A pouco mais de 40 quilómetros da linha da frente do conflito nascem bebés e consolam-se mães, num momento supostamente feliz, mas pautado pela destruição de um conflito armado.

Nas janelas contam-se os sacos de areia empilhados que protegem a aparente fragilidade dos vidros. Os partos são realizados em salas interiores, resguardadas do exterior através de, pelo menos, duas paredes. É assim a vida nesta maternidade em Pokrovsk, a última ainda sob controlo ucraniano na região do Donbass.

Ivan Tsyganok estabeleceu aquele centro clínico em 2015, um ano depois de representantes russos ocuparem grandes áreas das regiões de Donetsk e Lugansk, que compõem um terço do Donbass. Foram recentemente declaradas independentes pela Rússia e pelas forças separatistas que ocuparam a região, a mais populosa da Ucrânia.

Ivan Tsyganok, médico responsável da única maternidade em Pokrovsk controlada pelos ucranianos | © REUTERS/Marko Djurica

Aqui a vida acontece quando a pouco mais de 40 quilómetros está a linha da frente do conflito. “Já aconteceu assistirmos a partos durante bombardeamentos”, explicou Ivan Tsyganok, médico obstetra responsável pela aquela unidade. “O parto é um processo que não pode ser travado”, disse à agência Reuters.

Kateryna Buravtsova de 35 anos foi mãe há poucos dias. Ao colo segura Illiusha, o bebé que trouxe ao mundo, um mundo que gostaria que fosse diferente. “Queremos paz para que os nossos filhos não tenham de ver o que está a acontecer agora. Só queremos paz”, explica.

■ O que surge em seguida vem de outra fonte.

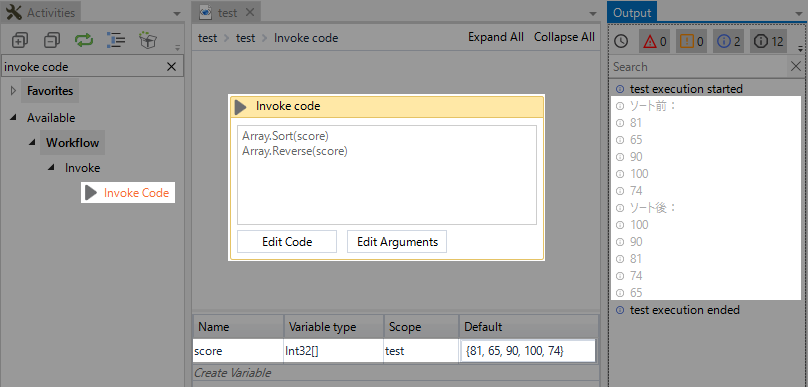Collapse the Workflow tree node
This screenshot has width=808, height=387.
32,143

A vida num cenário de morte
Kateryna Buravtsova, 35 anos, deu recentemente à luz Illiusha | © REUTERS/Marko Djurica

A maternidade pode ser uma montanha russa de emoções e uma experiência difícil para algumas mães. Para Kateryna a maior dificuldade é outra: “A coisa mais assustadora é a incerteza. O que vai acontecer a seguir”, contou à agência noticiosa.

Foi a incerteza que a acabou por trazer para Pokrovs. Vivia numa vila junto à cidade de Kurakhove, entretanto bombardeada. Na conversa referiu que não se sabia onde poderia eventualmente dar à luz. “Poderia ser forçada a dar à luz num celeiro”, sublinhou.

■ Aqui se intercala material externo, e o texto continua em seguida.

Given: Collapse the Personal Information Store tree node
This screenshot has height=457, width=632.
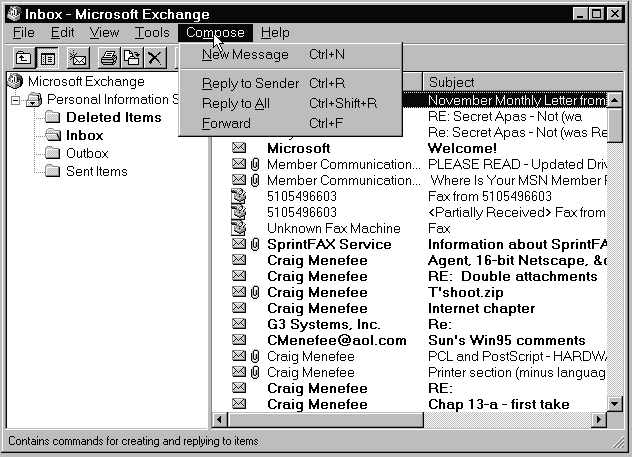Looking at the screenshot, I should pos(17,100).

Apesar disso, traz nas palavras a mesma esperança que nasce com um bebé. “Vai ficar tudo bem. Nós esperamos pelo melhor”, afirmou, enquanto cruza o olhar com o de Illiusha.

Prematuridade

Illiusha nasceu com apenas 28 semanas de gestação com “zero probabilidades” de sobrevivência se o parto não tivesse ocorrido naquele centro. Graças à tecnologia e cuidados médicos disponibilizados naquela maternidade, está estável e a desenvolver bem.

A guerra impacta tudo à sua volta e esta criança nasceu no meio de um conflito que a obrigou a batalhar pela vida. Um problema que não é apenas dele.

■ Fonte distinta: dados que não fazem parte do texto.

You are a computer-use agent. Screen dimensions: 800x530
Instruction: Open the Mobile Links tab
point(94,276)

A vida num cenário de morte
© REUTERS/Marko Djurica

Os médicos acreditam que as atuais circunstâncias do país e daquela região em particular estão a ter consequências nas grávidas. O nascimento de bebés prematuros tem sido uma realidade constante.

De acordo com a Organização Mundial de Saúde, até há pouco tempo a taxa de bebés prematuros em toda a Ucrânia era de 9%. Em 2021, cerca de 12 por cento das crianças que nasciam nesta maternidade eram prematuras.

Já desde o início do conflito, a 24 de fevereiro, 19 dos 115 nascimentos naquele centro foram prematuros, uma taxa de 16,5 por cento. O número de bebés nascidos antes do tempo aumentou apesar do número de nascimentos ter diminuído drasticamente.

Os efeitos dos conflitos na gravidez

Em 2017, Olesia Kushnarenko, médica obstetra naquele centro decidiu estudar como as gestações podem ser prejudicadas pelos efeitos de um conflito armado.

No estudo que realizou acompanhou 69 mulheres grávidas e saudáveis que viviam perto de conflitos verificando que estas apresentavam altos níveis de stresse na gravidez.

A vida num cenário de morte
© REUTERS/Marko Djurica

Durante a investigação percebeu que mais de metade das mulheres estudadas sofriam de insuficiência placentária, que acontece quando o oxigénio e nutrientes transferidos para o feto não são suficientes, uma taxa quatro vezes superior a um outro grupo de controlo de mulheres com 38 elementos.

Kushnarenko encontrou ainda outras complicações mais frequentes nestas grávidas, sujeitas a altos níveis de stresse, incluindo partos prematuros.